E.g., MPI_Send (i.e., ompi/mpi/c/send.c) cannot call MPI_Isend (i.e.,
ompi/mpi/c/isend.c). MPI_Send *can* call the same back-end implementation functions
that isend does -- it's just not allowed to call MPI_<foo>.
The reason is that the top-level MPI API functions do things like check for
whether MPI_INIT / MPI_FINALIZE have been called, etc. The back-end functions
do not do this. Additionally, top-level MPI API functions may be overridden
via PMPI kinds of things. We wouldn't want our internal library calls to get
intercepted by user code.
I am not very familiar with the OBJ_RELEASE/OBJ_RETAIN mechanism and till now I
do not understand what is the real origin of that problem.
RETAIN/RELEASE is part of OMPI's "poor man's C++" design. Waaaay back in the beginning of the project, we debated whether to use C or C++ for developing the code. There was a desire to use some of the basic object functionality of C++ (e.g., derived classes, constructors, destructors, etc.), but we wanted to stay as portable as possible. So we ended up going with C, but with a few macros that emulate some C++-like functionality. This led to OMPI's OBJ system that is used all over the place.

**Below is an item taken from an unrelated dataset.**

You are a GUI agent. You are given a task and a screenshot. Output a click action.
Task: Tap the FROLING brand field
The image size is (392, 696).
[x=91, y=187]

The OBJ system does several things:
- allows you to have "constructor"- and "destructor"-like behavior for structs
- works for both stack and heap memory
- reference counting
The reference counting is perhaps the most-used function of OBJ. Here's a
sample scenario:
/* allocate some memory, call the some_object_type "constructor",
and set the reference count of "foo" to 1 */
foo = OBJ_NEW(some_object_type);
/* increment the reference count of foo (to 2) */
OBJ_RETAIN(foo);
/* increment the reference count of foo (to 3) */
OBJ_RETAIN(foo);
/* decrement the reference count of foo (to 1) */
OBJ_RELEASE(foo);
OBJ_RELEASE(foo);
/* decrement the reference count of foo to 0 -- which will
call foo's "destructor" and then free the memory */
OBJ_RELEASE(foo);
The same principle works for structs on the stack -- we do the same constructor
/ destructor behavior, but just don't free the memory. For example:
/* Instantiate the memory and call its "constructor" and set the
ref count to 1 */
some_object_type foo;
OBJ_CONSTRUCT(&foo, some_object_type);
/* Increment and decrement the ref count */
OBJ_RETAIN(&foo);
OBJ_RETAIN(&foo);
OBJ_RELEASE(&foo);
OBJ_RELEASE(&foo);
/* The last RELEASE will call the destructor, but won't actually
free the memory, because the memory was not allocated with
OBJ_NEW */
OBJ_RELEASE(&foo);
When the destructor is called, the OBJ system sets the magic number in the
obj's memory to a sentinel value so that we know that the destructor has been
called on this particular struct. Hence, if we call OBJ_RELEASE *again* on a
struct that has already had its ref count go to 0 (and therefore already had
its destructor called), we get the assert error that you're seeing.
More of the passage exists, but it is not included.